Handed out: 03/05/2019 Due by 5:59 PM, 03/12/2019
Use this word document to describe all your steps after each problem. Show all commands & screen pages and describe your steps. Points are deducted for missing steps.
Describe all steps for each problem set and capture screen shots for each step with a JPG image within this document. Do not forget to put your name on the top of this file for your submitted homework. Also, please replace _ALL_ text in red with your information! Please include in your MS Word document only relevant portions of the console output or output files. Sometime either console output or the result file is too long and including it into the MS Word document makes that document too hard to read. PLEASE DO NOT EMBED files into your MS Word document. You are not obliged to use Java or Eclipse. You are welcome to use any language and any IDE of your choice.
Problem 1:
Remove the header of the attached Samll_Car_Data.csv file and then import it into Spark. Randomly select 10% of you data for testing and use remaining data for training. Look initially at horsepower and displacement. Treat displacement as a feature and horsepower as the target variable. Use MLlib linear regression to identify the model for the relationship. Use test data to illustrate accuracy of your ability to predict the relationship. Create a diagram using D3 which presents the model (straight line), original test data and predictions of your analysis. Please label your axes and use different colors for original data and predicted data.
Total points: 35
Put all your steps and screen captures here.
Problem 2:
Treat: cylinders, displacement, manufacturer, model year, origin and weight as features and use linear regression to predict two target variable: horsepower and acceleration. Please note that some of those are categorical variables. Use test data to assess quality of prediction for both target variables. Which of two target variables is easier to predict, in the sense that predicted values differ less from the original values
Total points: 35
Put all your steps and screen captures here.
Problem 3:
Repeat above analysis with decision tree method. Compare predicting ability/quality of this technique with that of the linear regression.
Total points: 30
Put all your steps and screen captures here.

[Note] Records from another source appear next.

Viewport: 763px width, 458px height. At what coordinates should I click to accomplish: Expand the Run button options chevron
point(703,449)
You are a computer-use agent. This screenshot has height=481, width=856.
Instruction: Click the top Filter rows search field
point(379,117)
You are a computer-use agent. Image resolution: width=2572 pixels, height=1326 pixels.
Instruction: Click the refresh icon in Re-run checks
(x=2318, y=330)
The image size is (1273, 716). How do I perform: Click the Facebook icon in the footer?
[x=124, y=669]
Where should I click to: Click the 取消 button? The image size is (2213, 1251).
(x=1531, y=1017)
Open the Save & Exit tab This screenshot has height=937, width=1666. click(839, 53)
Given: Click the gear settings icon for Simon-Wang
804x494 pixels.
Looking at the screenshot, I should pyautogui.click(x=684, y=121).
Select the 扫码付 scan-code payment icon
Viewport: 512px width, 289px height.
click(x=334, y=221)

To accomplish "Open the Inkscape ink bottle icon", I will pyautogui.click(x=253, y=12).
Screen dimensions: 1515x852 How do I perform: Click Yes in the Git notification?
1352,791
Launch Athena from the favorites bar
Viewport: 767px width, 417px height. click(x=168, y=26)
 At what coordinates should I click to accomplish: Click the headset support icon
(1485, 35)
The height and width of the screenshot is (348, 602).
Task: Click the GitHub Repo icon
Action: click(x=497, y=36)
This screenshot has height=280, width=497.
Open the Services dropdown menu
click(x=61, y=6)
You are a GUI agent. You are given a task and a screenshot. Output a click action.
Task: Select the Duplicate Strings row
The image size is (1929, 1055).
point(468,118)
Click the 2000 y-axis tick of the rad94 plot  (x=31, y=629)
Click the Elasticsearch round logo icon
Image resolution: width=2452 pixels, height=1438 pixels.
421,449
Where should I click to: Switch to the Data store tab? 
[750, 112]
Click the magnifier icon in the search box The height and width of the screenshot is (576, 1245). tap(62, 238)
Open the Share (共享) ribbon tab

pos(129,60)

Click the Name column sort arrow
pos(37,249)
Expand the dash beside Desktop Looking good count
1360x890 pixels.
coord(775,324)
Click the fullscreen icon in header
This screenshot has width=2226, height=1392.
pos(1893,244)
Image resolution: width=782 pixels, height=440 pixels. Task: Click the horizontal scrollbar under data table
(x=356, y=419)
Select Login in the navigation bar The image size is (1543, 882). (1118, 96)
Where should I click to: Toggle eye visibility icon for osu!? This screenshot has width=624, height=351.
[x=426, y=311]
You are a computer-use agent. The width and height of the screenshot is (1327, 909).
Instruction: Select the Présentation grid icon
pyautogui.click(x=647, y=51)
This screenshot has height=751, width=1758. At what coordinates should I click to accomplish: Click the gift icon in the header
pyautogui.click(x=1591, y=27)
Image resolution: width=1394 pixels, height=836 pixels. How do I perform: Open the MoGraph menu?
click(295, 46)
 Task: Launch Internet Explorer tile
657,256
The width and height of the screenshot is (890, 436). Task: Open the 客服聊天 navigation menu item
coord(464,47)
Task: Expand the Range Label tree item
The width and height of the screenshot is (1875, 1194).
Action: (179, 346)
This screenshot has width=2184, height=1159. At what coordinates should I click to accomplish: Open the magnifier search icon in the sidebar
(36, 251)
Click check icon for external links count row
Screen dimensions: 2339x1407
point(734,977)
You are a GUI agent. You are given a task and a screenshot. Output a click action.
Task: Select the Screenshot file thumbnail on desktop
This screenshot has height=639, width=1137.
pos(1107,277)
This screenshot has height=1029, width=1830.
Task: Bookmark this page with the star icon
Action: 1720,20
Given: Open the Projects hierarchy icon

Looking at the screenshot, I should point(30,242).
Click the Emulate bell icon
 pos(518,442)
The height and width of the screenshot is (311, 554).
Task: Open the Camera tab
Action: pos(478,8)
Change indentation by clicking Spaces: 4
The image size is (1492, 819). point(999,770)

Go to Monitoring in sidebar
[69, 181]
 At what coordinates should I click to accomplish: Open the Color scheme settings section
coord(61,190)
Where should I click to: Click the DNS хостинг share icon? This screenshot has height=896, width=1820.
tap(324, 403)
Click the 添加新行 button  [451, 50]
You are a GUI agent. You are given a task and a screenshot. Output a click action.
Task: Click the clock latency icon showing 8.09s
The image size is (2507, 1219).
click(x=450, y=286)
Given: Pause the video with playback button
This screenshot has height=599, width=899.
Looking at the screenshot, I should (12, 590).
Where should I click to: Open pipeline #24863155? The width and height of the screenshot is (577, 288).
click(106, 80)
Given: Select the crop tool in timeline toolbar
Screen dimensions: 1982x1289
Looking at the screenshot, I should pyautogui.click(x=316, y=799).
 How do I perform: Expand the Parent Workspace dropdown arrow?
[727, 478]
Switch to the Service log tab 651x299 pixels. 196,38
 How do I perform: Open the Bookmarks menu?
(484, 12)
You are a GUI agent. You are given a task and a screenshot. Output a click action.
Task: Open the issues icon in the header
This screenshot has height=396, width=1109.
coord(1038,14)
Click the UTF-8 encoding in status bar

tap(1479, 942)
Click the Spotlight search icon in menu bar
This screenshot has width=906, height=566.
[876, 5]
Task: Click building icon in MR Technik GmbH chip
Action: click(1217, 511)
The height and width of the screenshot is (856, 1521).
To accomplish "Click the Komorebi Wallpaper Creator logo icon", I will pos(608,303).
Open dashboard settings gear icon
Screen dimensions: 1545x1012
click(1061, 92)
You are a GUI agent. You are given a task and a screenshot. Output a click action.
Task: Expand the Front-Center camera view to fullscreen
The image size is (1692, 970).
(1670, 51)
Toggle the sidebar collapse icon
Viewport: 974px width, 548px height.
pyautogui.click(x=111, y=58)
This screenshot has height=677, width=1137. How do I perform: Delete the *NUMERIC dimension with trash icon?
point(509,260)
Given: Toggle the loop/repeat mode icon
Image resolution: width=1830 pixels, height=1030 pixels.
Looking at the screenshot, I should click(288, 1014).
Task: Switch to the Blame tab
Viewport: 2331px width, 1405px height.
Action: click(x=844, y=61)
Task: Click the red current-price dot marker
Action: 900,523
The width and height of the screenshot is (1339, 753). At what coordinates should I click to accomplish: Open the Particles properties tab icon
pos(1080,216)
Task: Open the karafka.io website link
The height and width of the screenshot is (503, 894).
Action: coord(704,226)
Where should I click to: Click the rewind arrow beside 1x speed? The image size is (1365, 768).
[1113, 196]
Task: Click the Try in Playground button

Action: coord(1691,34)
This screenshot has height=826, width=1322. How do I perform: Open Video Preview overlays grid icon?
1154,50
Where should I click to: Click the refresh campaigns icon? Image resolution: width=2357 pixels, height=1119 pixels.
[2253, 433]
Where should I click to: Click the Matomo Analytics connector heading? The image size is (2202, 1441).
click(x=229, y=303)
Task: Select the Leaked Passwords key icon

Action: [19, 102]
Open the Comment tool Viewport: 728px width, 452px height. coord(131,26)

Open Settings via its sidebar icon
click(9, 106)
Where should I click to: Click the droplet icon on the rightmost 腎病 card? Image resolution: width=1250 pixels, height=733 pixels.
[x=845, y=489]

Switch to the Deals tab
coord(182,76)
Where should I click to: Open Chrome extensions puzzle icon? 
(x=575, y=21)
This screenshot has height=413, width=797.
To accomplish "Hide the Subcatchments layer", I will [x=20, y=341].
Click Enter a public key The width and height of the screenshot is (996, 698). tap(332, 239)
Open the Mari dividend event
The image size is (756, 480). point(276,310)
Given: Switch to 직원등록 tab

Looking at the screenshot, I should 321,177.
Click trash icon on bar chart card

————————————————————————————————————
Upload your MS Word document named: EAI6010_YourLastNameYourFirstNameHWXX.docx to the course web site in your folder for Assignment 1. Note: Do NOT include your JPEG files as separate files.
If you have issues with the upload, please notify your instructor! If you are raising issues that might be of interest to all of your colleagues in the class, please use the Discussion Board, Assignment XX thread on the course site. The Discussion Board is your best friend.